■ Activity
For this exercise, transcribe all of the entries exactly.

■ Material for this exercise
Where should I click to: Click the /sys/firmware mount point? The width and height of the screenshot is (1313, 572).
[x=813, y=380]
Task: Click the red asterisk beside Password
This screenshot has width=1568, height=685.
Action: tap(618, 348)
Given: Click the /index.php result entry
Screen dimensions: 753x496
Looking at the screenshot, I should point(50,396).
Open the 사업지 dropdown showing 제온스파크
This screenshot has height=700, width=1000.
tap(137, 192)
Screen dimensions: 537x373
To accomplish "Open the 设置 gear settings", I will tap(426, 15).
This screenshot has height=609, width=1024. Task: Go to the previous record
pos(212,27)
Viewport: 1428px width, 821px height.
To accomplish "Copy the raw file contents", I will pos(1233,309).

■ Solution below
Where should I click to: Click the /sys/firmware mount point? The width and height of the screenshot is (1313, 572).
[x=813, y=380]
Task: Click the red asterisk beside Password
This screenshot has width=1568, height=685.
Action: tap(618, 348)
Given: Click the /index.php result entry
Screen dimensions: 753x496
Looking at the screenshot, I should point(50,396).
Open the 사업지 dropdown showing 제온스파크
This screenshot has height=700, width=1000.
tap(137, 192)
Screen dimensions: 537x373
To accomplish "Open the 设置 gear settings", I will tap(426, 15).
This screenshot has height=609, width=1024. Task: Go to the previous record
pos(212,27)
Viewport: 1428px width, 821px height.
To accomplish "Copy the raw file contents", I will pos(1233,309).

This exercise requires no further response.